The material to be cut is irradiated with a high-power density laser beam to quickly heat the material to vaporization temperature and evaporate to form a hole. As the beam moves on the material, the hole continuously forms a narrow slit to complete the cutting of the material.
Principle: Laser cutting is to irradiate the workpiece with a focused high-power density laser beam to quickly melt, vaporize, ablate or reach the ignition point of the irradiated material. At the same time, the molten material is blown away by the high-speed airflow coaxial with the beam to achieve the The workpiece is cut open. Laser cutting is one of the thermal cutting methods.
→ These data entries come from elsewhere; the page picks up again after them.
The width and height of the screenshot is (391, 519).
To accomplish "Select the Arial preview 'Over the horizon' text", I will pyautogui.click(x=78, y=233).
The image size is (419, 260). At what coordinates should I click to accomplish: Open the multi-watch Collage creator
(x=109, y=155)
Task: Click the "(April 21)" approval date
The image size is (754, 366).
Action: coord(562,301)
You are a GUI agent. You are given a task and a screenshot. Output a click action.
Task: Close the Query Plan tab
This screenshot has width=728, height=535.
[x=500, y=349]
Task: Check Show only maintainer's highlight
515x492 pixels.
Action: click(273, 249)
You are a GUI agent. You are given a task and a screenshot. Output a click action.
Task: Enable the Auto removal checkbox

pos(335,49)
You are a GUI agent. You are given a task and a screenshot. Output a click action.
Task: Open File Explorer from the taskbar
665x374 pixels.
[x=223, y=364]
Laser vaporization cutting: Use a high-energy density laser beam to heat the workpiece, so that the temperature rises rapidly, reaching the boiling point of the material in a very short time, and the material begins to vaporize to form vapor. The jetting speed of these vapors is very high, and at the same time as the vapor jets, cuts are formed in the material. The heat of vaporization of materials is generally very large, so a lot of power and power density are required for laser vaporization and cutting.
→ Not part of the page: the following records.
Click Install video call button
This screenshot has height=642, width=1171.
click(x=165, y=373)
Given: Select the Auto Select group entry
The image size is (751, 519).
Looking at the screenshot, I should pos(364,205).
Laser melting and cutting: When laser melting and cutting, the metal material is melted by laser heating, and then non-oxidizing gas (Ar, He, N, etc.) is sprayed through the nozzle coaxial with the beam, and the liquid metal is discharged by the strong pressure of the gas. Make an incision. Laser melting and cutting do not need to vaporize the metal completely, and the energy required is only 1/10 of that of vaporized cutting. Laser melting cutting is mainly used for cutting some materials that are not easy to oxidize or active metals, such as stainless steel, titanium, aluminum and their alloys.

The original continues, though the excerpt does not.